One movie plot Hollywood has never tired of using is the Bad Neighbors or Neighbors from Hell theme. You know the story: Couple finds dream home, couple meets neighbors, neighbors turn out to be loud or obnoxious or crazy or psychotic or any combo of the four.
Years ago I built a nice house on a half acre of land on a rural road. Our property was a twenty-minute drive over a mix of unpaved and paved roads to the beach, and had majestic green mountain views, and no neighbors within earshot. Within a couple of years that changed, as the parcels on either side of us were purchased and homes were built. On one side was a couple from the main town 14 kilometers away.
On the other side, a successful South American businessman and his growing family. The local couple moved in first. Working mainly on weekends, they had built a small, simple wood frame cabina. On the other side, a modern house of concrete and steel and glass, and all of the daily noise that came with ongoing construction. The work crew lived on the property in zinc shanties and had occasional boisterous Friday night parties.
Early on, our relations with the local couple were friendly enough. The husband was humble and spent the days away at his job, while the wife stayed home. We had also built a simple, unpainted concrete block structure as our ‘starter’ house, so we were on equal and modest footing with our shelter. But we soon expanded, adding on a larger adjacent structure, then painting and finishing both. During this time we received visits from two different arms of the local government.

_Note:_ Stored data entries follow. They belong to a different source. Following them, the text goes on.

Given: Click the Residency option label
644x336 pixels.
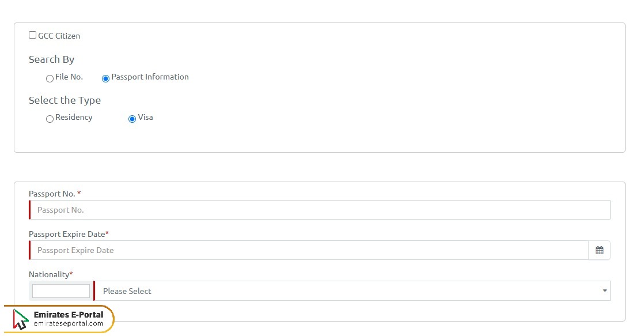Looking at the screenshot, I should coord(74,117).
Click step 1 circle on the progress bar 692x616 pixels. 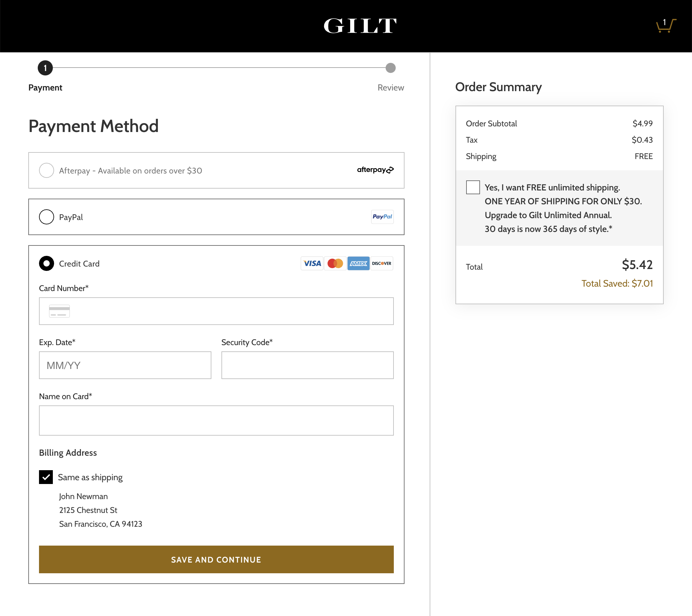click(x=45, y=68)
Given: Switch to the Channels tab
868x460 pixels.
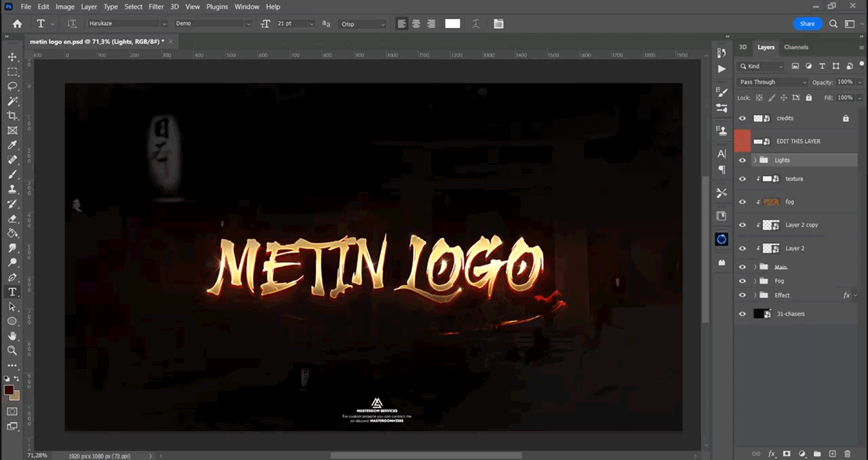Looking at the screenshot, I should point(795,47).
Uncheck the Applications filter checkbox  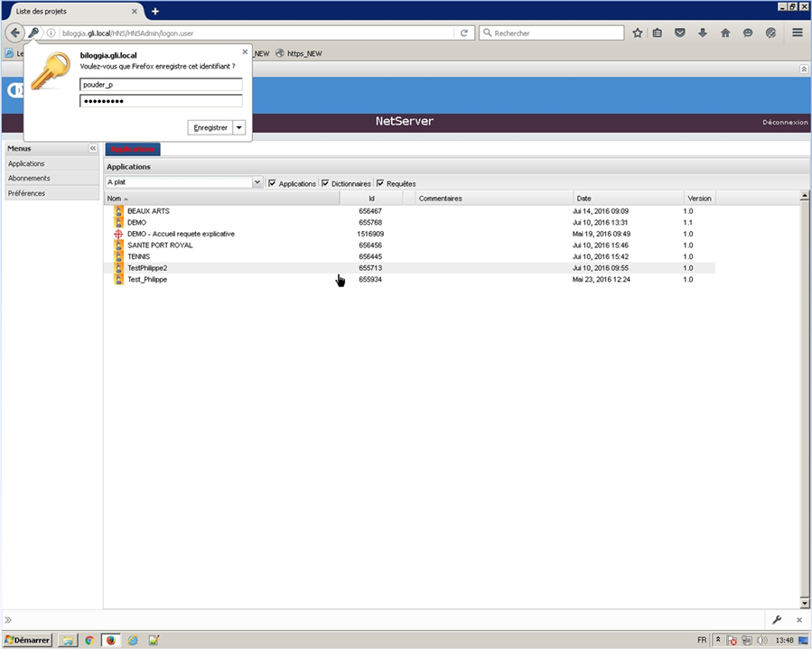click(272, 183)
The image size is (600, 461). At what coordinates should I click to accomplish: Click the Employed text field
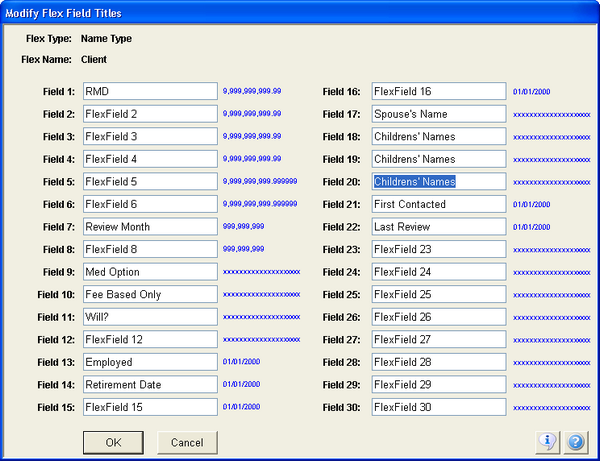tap(150, 362)
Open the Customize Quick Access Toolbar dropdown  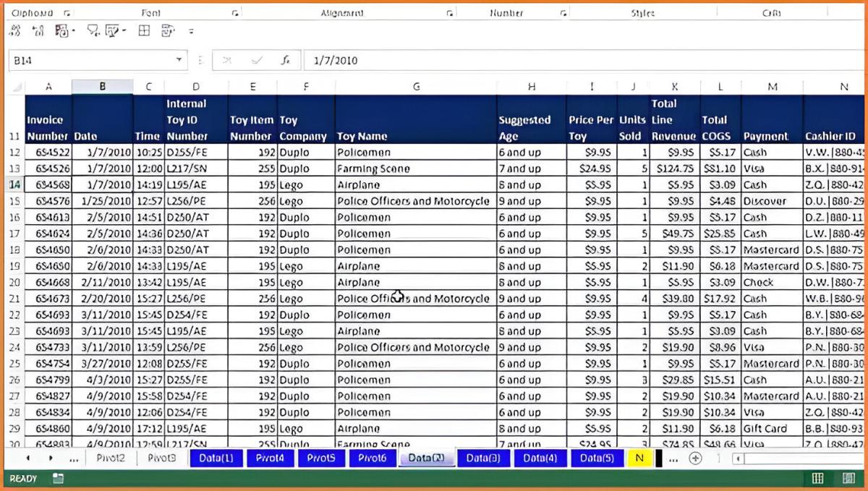point(192,31)
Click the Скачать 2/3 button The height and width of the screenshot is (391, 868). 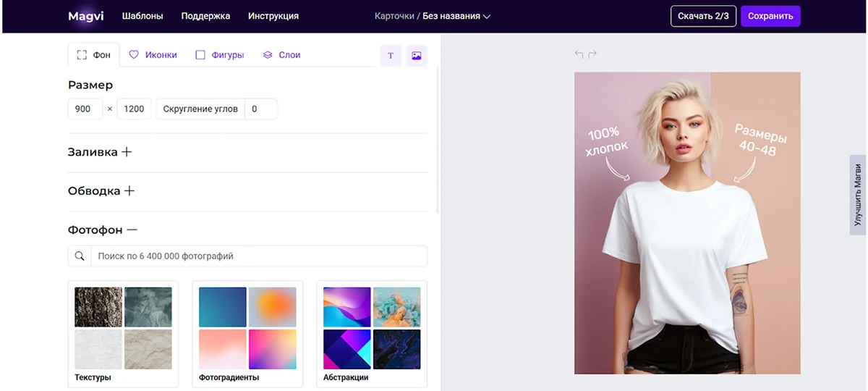point(703,16)
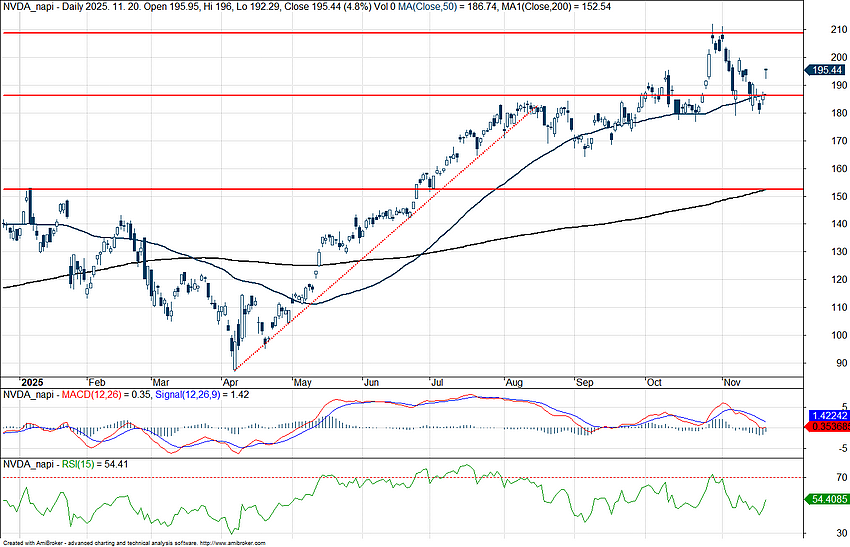
Task: Select the Apr month marker on time axis
Action: (x=230, y=382)
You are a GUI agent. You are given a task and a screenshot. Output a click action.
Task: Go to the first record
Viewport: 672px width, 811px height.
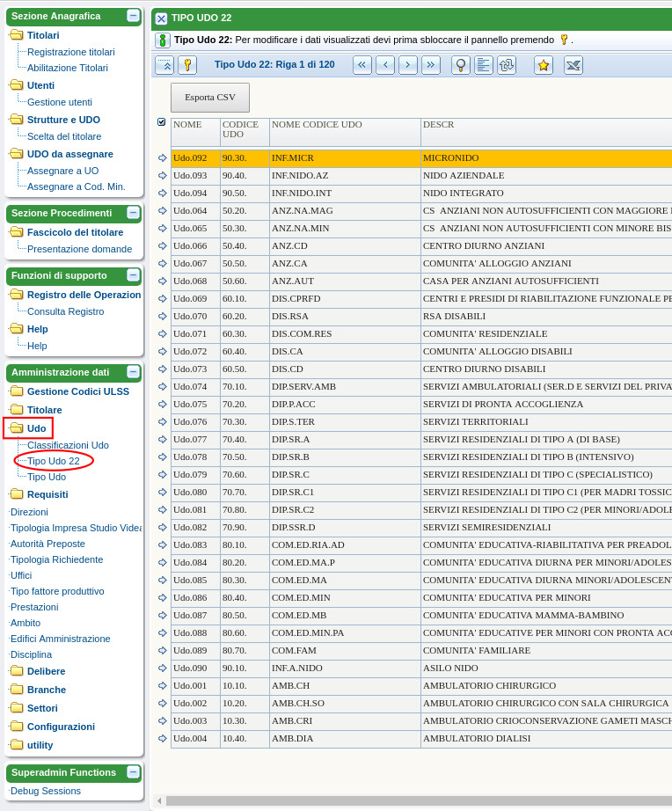(x=362, y=65)
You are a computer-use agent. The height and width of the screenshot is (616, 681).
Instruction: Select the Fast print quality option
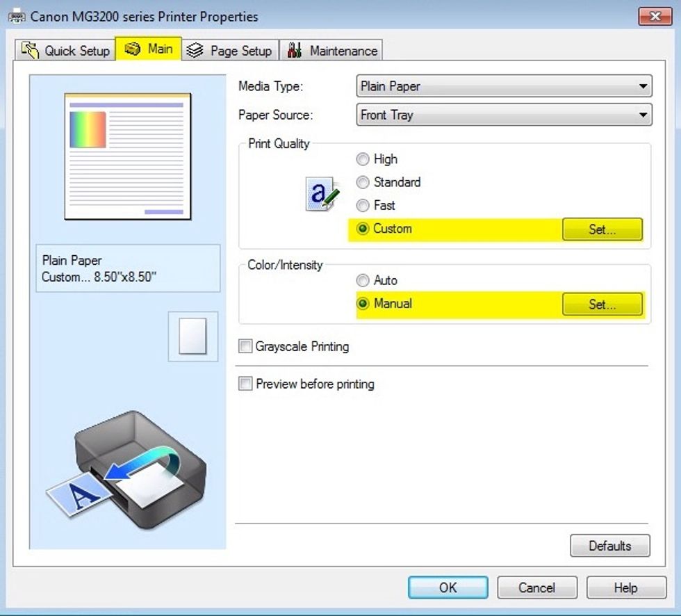(363, 205)
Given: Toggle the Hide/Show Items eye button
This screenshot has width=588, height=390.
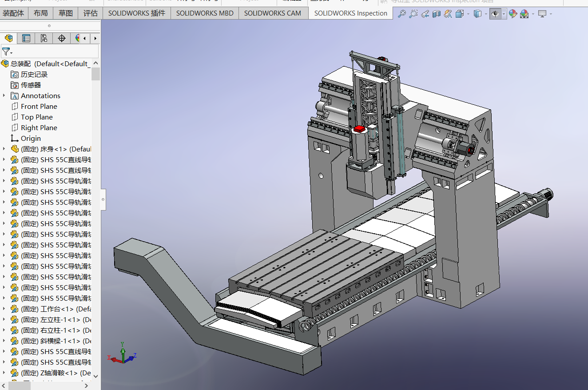Looking at the screenshot, I should tap(495, 14).
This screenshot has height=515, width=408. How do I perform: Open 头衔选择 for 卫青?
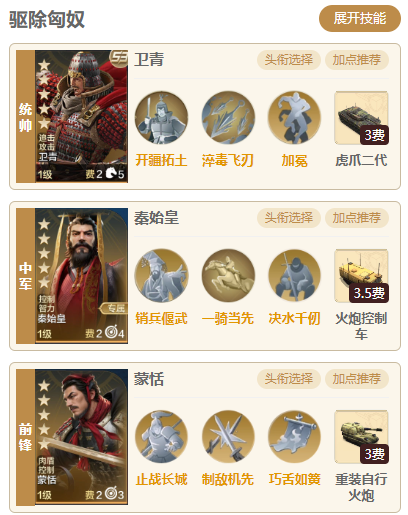pyautogui.click(x=289, y=60)
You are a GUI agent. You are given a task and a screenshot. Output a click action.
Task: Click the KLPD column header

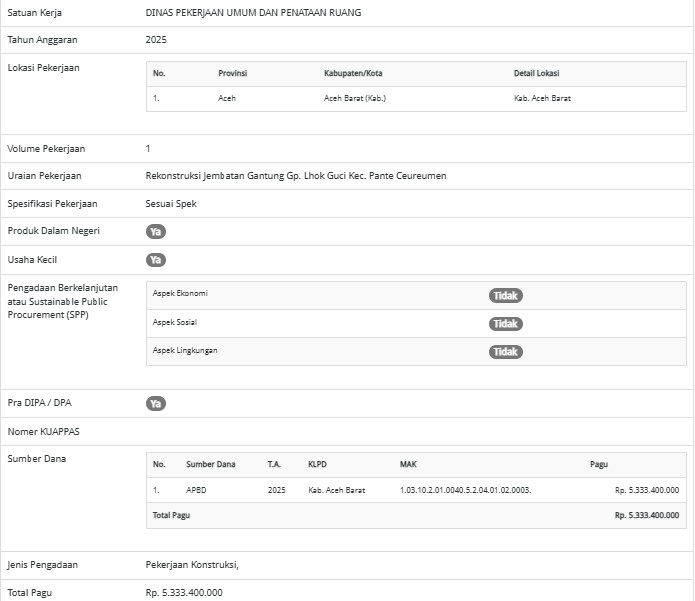click(x=318, y=464)
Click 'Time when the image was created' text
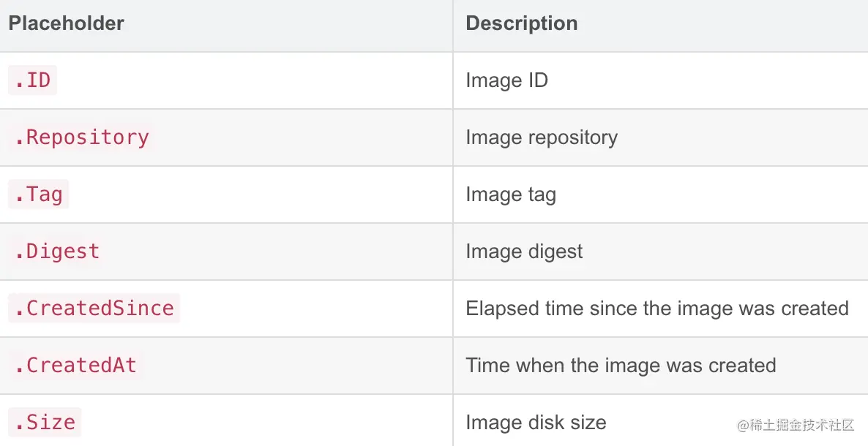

First was the municipality, having received a call that we were building without a permit. We showed them the permit. Later, the health department came by because of a complaint that, since we had no gutters (they went on last), rainwater was spilling from our roof onto neighboring properties. We actually had to defend ourselves by filming during a downpour to prove otherwise. We suspected our neighbor (the wife) was behind this, but had no way to prove it.
Meanwhile, on the other side, the businessman and his family had us over for dinner during their first month in their new house. We soon reciprocated. We all got along fine. Our problems with them began on weekends. The businessman and his family had another residence in the San Jose area and typically left on Friday and returned Monday morning. A caretaker came by to feed their five large dogs, all of whom growled and barked periodically throughout the weekends. One would bark at something, and the rest would join in. They might bark for 15 seconds—or 15 minutes. This was not the worst of it.
My neighbor had installed a sensitive alarm system, which blasted out several times each weekend. Not once was the alarm due to a break-in. A fly settling on the window seemed enough to trigger the system. The businessman was always apologetic about the alarm, but in the four years we were neighbors, the problem was never resolved. We lived with the reality that at any moment during the weekend, the shrill siren of the alarm would shatter our nerves for a minute at a time.
Our local neighbor escalated our one-sided feud in the meantime, occasionally verbally harassing my wife and young daughter. We learned from friends in the nearby village that she routinely made wild accusations against us. We later found out that one of her hobbies, so to speak, was bringing legal actions, and that she had even sued members of her own family.
By now, we had listed our property for sale, ready to exit the strange situation in which we found ourselves; our beautiful, idyllic house in the campo had become something of an inferno. We got the property sold, and the very day we were cleaning out the last possessions in order to turn it over to the new owners, a court representative arrived with a document: A demand with a strange series of accusations brought by our neighbor. We went to court a few days later, denied the accusations, and (legally) refused to give our new address a couple of hours away so that no further demands could be issued. Case closed.
Several years passed. We were visiting the nearby town, and my wife talked me into making our first trip back to the old property. The new owners had added a pool and enclosed the perimeter of the property. The businessman’s house was being rented out, and the dogs were nowhere to be found. And the humble wood frame house of my neighbor from hell was abandoned. The roof was gone, and the wooden frame had been mostly stripped clean. The sight did not give me any satisfaction. It was simply the final reminder of a long-closed chapter in my Costa Rica life.